* _INFORMATION PROVIDED_:
━━━━━━━━━━━━━━━━
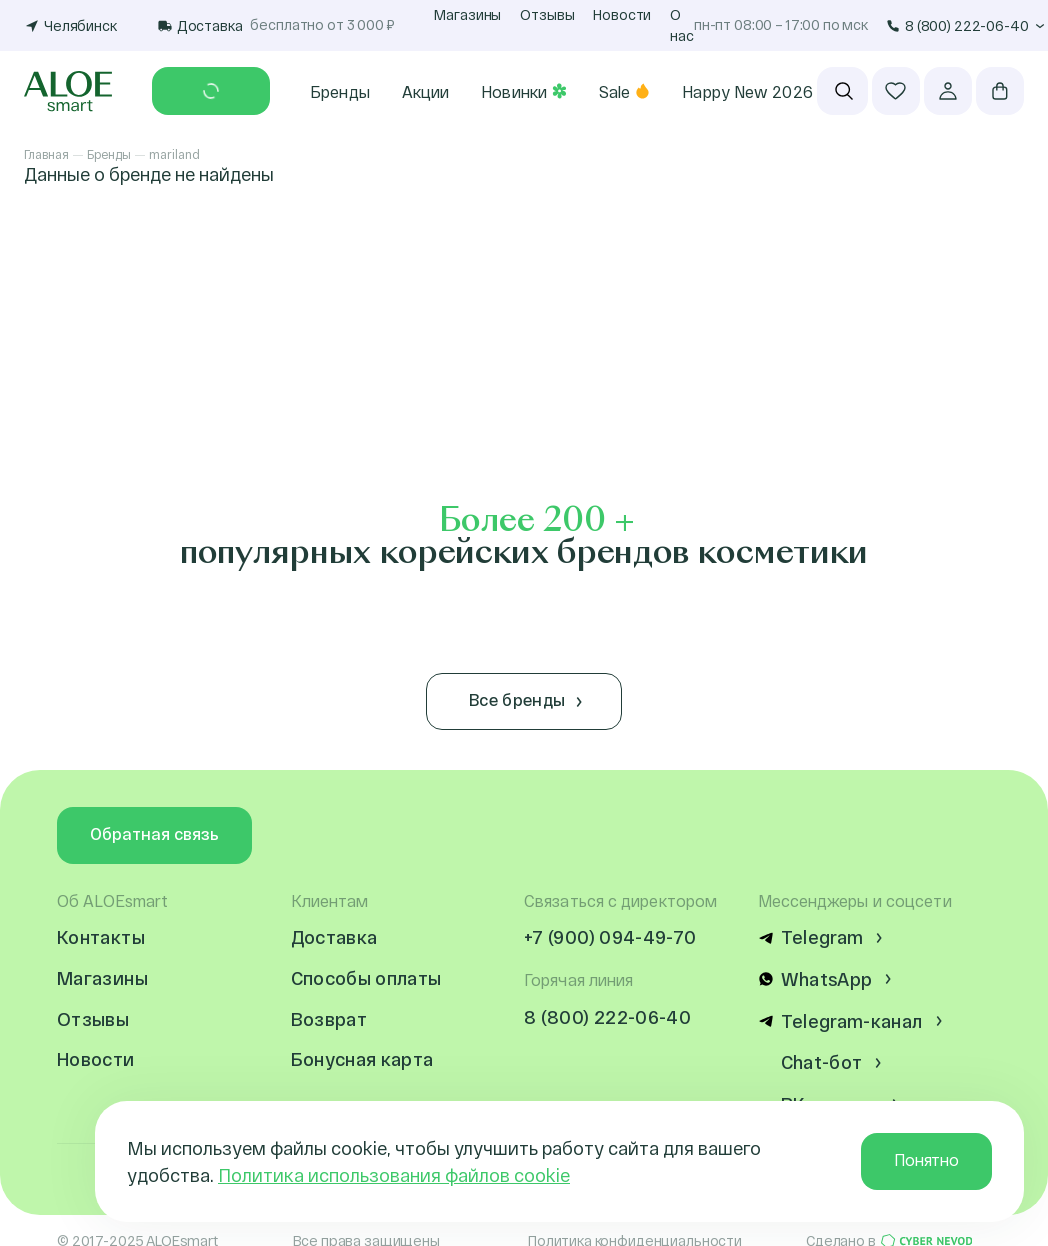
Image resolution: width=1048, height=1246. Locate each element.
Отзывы (547, 14)
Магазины (467, 14)
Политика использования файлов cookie (394, 1175)
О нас (682, 25)
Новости (622, 14)
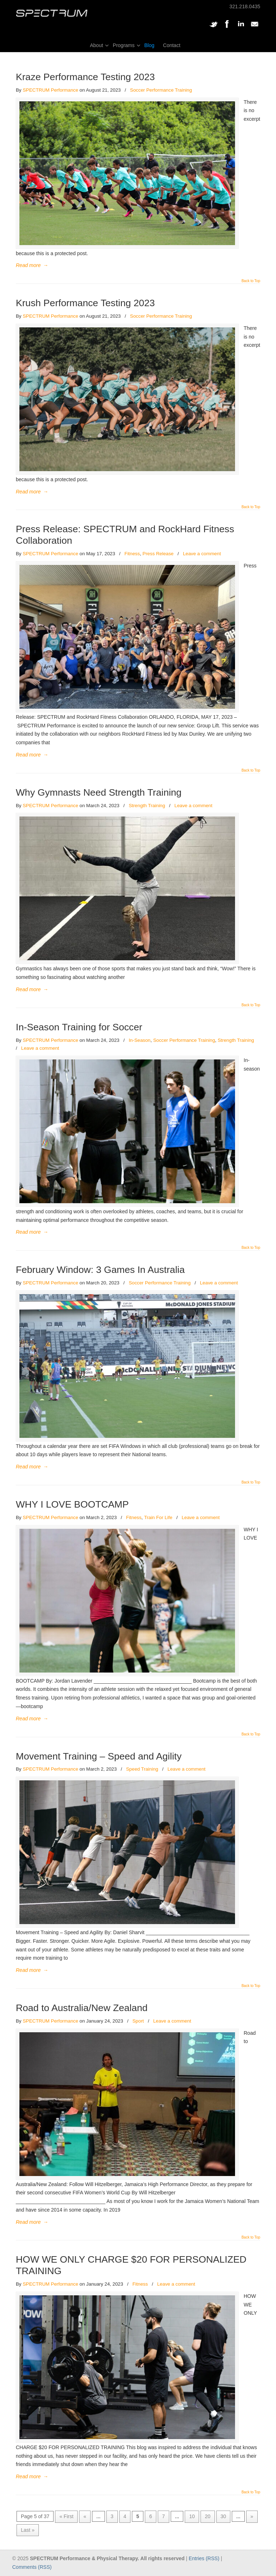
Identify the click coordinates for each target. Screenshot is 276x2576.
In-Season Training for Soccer (79, 1027)
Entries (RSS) (204, 2558)
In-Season (140, 1040)
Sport (138, 2021)
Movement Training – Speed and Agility (98, 1756)
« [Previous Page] (84, 2516)
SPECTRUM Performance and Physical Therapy (52, 13)
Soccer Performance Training (161, 90)
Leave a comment (202, 553)
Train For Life (158, 1517)
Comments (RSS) (32, 2567)
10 (192, 2516)
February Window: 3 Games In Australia (100, 1269)
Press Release (158, 553)
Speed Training (142, 1769)
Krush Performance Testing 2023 (85, 303)
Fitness (132, 553)
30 (223, 2516)
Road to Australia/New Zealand (82, 2007)
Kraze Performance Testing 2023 (85, 77)
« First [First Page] (66, 2516)
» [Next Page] (251, 2516)
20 (208, 2516)
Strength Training (147, 805)
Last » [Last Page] (27, 2530)
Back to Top (251, 281)
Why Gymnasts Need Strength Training (98, 792)
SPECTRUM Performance (50, 90)
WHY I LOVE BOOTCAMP (72, 1504)
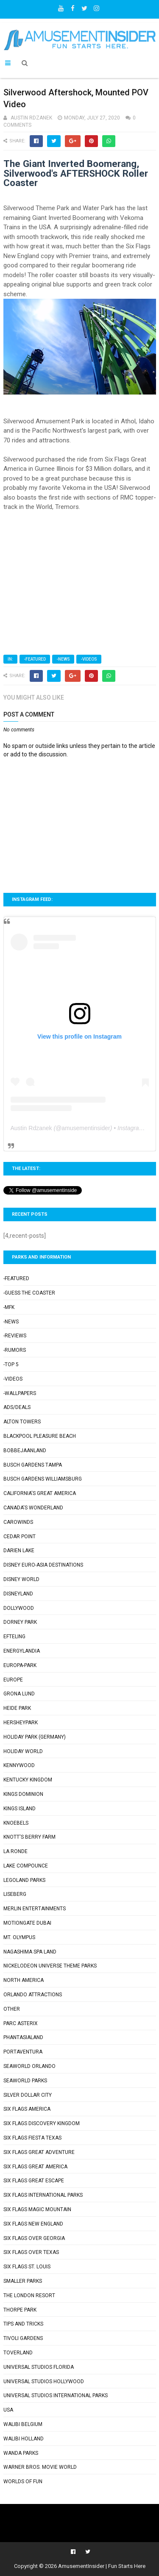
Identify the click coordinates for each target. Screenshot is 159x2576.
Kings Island (19, 1809)
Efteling (14, 1637)
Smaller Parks (22, 2281)
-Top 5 (11, 1364)
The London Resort (29, 2295)
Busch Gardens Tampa (32, 1465)
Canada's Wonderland (33, 1508)
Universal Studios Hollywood (43, 2381)
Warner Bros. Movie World (40, 2467)
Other (11, 2009)
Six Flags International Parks (43, 2195)
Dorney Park (20, 1622)
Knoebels (15, 1823)
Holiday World (23, 1751)
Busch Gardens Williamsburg (42, 1479)
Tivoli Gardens (23, 2338)
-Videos (89, 659)
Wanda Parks (20, 2453)
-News (63, 659)
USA (8, 2410)
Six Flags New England (33, 2224)
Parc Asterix (20, 2023)
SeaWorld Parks (25, 2081)
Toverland (18, 2353)
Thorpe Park (19, 2310)
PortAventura (22, 2052)
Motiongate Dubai (27, 1923)
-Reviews (14, 1336)
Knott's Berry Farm (29, 1837)
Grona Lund (19, 1694)
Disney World (21, 1579)
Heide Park (17, 1708)
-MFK (8, 1307)
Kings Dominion (23, 1794)
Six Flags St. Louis (26, 2267)
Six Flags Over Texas (31, 2252)
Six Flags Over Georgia (34, 2238)
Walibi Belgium (22, 2424)
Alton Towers (22, 1422)
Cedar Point (19, 1536)
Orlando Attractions (32, 1995)
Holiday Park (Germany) (34, 1737)
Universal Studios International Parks (55, 2395)
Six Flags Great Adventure (39, 2152)
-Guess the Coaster (29, 1293)
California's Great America (39, 1493)
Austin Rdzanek (31, 1128)
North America (23, 1980)
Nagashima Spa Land (29, 1952)
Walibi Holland (23, 2439)
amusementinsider (85, 1128)
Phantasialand (23, 2037)
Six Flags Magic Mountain (37, 2209)
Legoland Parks (24, 1880)
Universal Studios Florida (38, 2367)
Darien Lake (18, 1550)
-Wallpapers (19, 1393)
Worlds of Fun (22, 2481)
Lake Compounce (25, 1866)
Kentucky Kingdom (27, 1780)
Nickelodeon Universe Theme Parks (50, 1966)
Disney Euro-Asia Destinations (43, 1565)
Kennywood (19, 1765)
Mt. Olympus (19, 1937)
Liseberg (14, 1894)
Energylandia (21, 1651)
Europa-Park (19, 1665)
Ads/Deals (17, 1407)
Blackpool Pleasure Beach (39, 1436)
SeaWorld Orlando (29, 2066)
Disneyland (18, 1594)
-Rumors (14, 1350)
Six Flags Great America (35, 2167)
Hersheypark (20, 1723)
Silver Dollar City (27, 2095)
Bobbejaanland (24, 1450)
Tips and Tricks (23, 2324)
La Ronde (15, 1851)
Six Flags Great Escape (33, 2181)
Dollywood (18, 1608)
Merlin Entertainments (34, 1909)
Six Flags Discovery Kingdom (41, 2123)
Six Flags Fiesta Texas (32, 2138)
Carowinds (18, 1522)
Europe (13, 1680)
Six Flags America (26, 2109)
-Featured (35, 659)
━━━━━━━━━━━━━━━━
Set out every line of the listing above as a numbered list. Skip blank lines and leave out the pictures.

1. Image resolution: width=1048, height=1246. Locate each element.
2. Отзывы (547, 14)
3. Магазины (467, 14)
4. Политика использования файлов cookie (394, 1175)
5. О нас (682, 25)
6. Новости (622, 14)
7. Identify the click coordinates for each target. Screenshot is 276x2576.
8. In-Season Training for Soccer (79, 1027)
9. Entries (RSS) (204, 2558)
10. In-Season (140, 1040)
11. Sport (138, 2021)
12. Movement Training – Speed and Agility (98, 1756)
13. « [Previous Page] (84, 2516)
14. SPECTRUM Performance and Physical Therapy (52, 13)
15. Soccer Performance Training (161, 90)
16. Leave a comment (202, 553)
17. Train For Life (158, 1517)
18. Comments (RSS) (32, 2567)
19. 10 (192, 2516)
20. February Window: 3 Games In Australia (100, 1269)
21. Press Release (158, 553)
22. Speed Training (142, 1769)
23. Krush Performance Testing 2023 (85, 303)
24. Fitness (132, 553)
25. 30 (223, 2516)
26. Road to Australia/New Zealand (82, 2007)
27. Kraze Performance Testing 2023 (85, 77)
28. « First [First Page] (66, 2516)
29. » [Next Page] (251, 2516)
30. 20 (208, 2516)
31. Strength Training (147, 805)
32. Last » [Last Page] (27, 2530)
33. Back to Top (251, 281)
34. Why Gymnasts Need Strength Training (98, 792)
35. SPECTRUM Performance (50, 90)
36. WHY I LOVE BOOTCAMP (72, 1504)
37. Identify the click coordinates for each target. Screenshot is 159x2576.
38. Kings Island (19, 1809)
39. Efteling (14, 1637)
40. Smaller Parks (22, 2281)
41. -Top 5 (11, 1364)
42. The London Resort (29, 2295)
43. Busch Gardens Tampa (32, 1465)
44. Canada's Wonderland (33, 1508)
45. Universal Studios Hollywood (43, 2381)
46. Warner Bros. Movie World (40, 2467)
47. Other (11, 2009)
48. Six Flags International Parks (43, 2195)
49. Dorney Park (20, 1622)
50. Knoebels (15, 1823)
51. Holiday World (23, 1751)
52. Busch Gardens Williamsburg (42, 1479)
53. Tivoli Gardens (23, 2338)
54. -Videos (89, 659)
55. Wanda Parks (20, 2453)
56. -News (63, 659)
57. USA (8, 2410)
58. Six Flags New England (33, 2224)
59. Parc Asterix (20, 2023)
60. SeaWorld Parks (25, 2081)
61. Toverland (18, 2353)
62. Thorpe Park (19, 2310)
63. PortAventura (22, 2052)
64. Motiongate Dubai (27, 1923)
65. -Reviews (14, 1336)
66. Knott's Berry Farm (29, 1837)
67. Grona Lund (19, 1694)
68. Disney World (21, 1579)
69. Heide Park (17, 1708)
70. -MFK (8, 1307)
71. Kings Dominion (23, 1794)
72. Six Flags St. Louis (26, 2267)
73. Six Flags Over Texas (31, 2252)
74. Six Flags Over Georgia (34, 2238)
75. Walibi Belgium (22, 2424)
76. Alton Towers (22, 1422)
77. Cedar Point (19, 1536)
78. Orlando Attractions (32, 1995)
79. Holiday Park (Germany) (34, 1737)
80. Universal Studios International Parks (55, 2395)
81. Six Flags Great Adventure (39, 2152)
82. -Guess the Coaster (29, 1293)
83. California's Great America (39, 1493)
84. Austin Rdzanek (31, 1128)
85. North America (23, 1980)
86. Nagashima Spa Land (29, 1952)
87. Walibi Holland (23, 2439)
88. amusementinsider (85, 1128)
89. Phantasialand (23, 2037)
90. Six Flags Magic Mountain (37, 2209)
91. Legoland Parks (24, 1880)
92. Universal Studios Florida (38, 2367)
93. Darien Lake (18, 1550)
94. -Wallpapers (19, 1393)
95. Worlds of Fun (22, 2481)
96. Lake Compounce (25, 1866)
97. Kentucky Kingdom (27, 1780)
98. Nickelodeon Universe Theme Parks (50, 1966)
99. Disney Euro-Asia Destinations (43, 1565)
100. Kennywood (19, 1765)
101. Mt. Olympus (19, 1937)
102. Liseberg (14, 1894)
103. Energylandia (21, 1651)
104. Europa-Park (19, 1665)
105. Ads/Deals (17, 1407)
106. Blackpool Pleasure Beach (39, 1436)
107. SeaWorld Orlando (29, 2066)
108. Disneyland (18, 1594)
109. -Rumors (14, 1350)
110. Six Flags Great America (35, 2167)
111. Hersheypark (20, 1723)
112. Silver Dollar City (27, 2095)
113. Bobbejaanland (24, 1450)
114. Tips and Tricks (23, 2324)
115. La Ronde (15, 1851)
116. Six Flags Great Escape (33, 2181)
117. Dollywood (18, 1608)
118. Merlin Entertainments (34, 1909)
119. Six Flags Discovery Kingdom (41, 2123)
120. Six Flags Fiesta Texas (32, 2138)
121. Carowinds (18, 1522)
122. Europe (13, 1680)
123. Six Flags America (26, 2109)
124. -Featured (35, 659)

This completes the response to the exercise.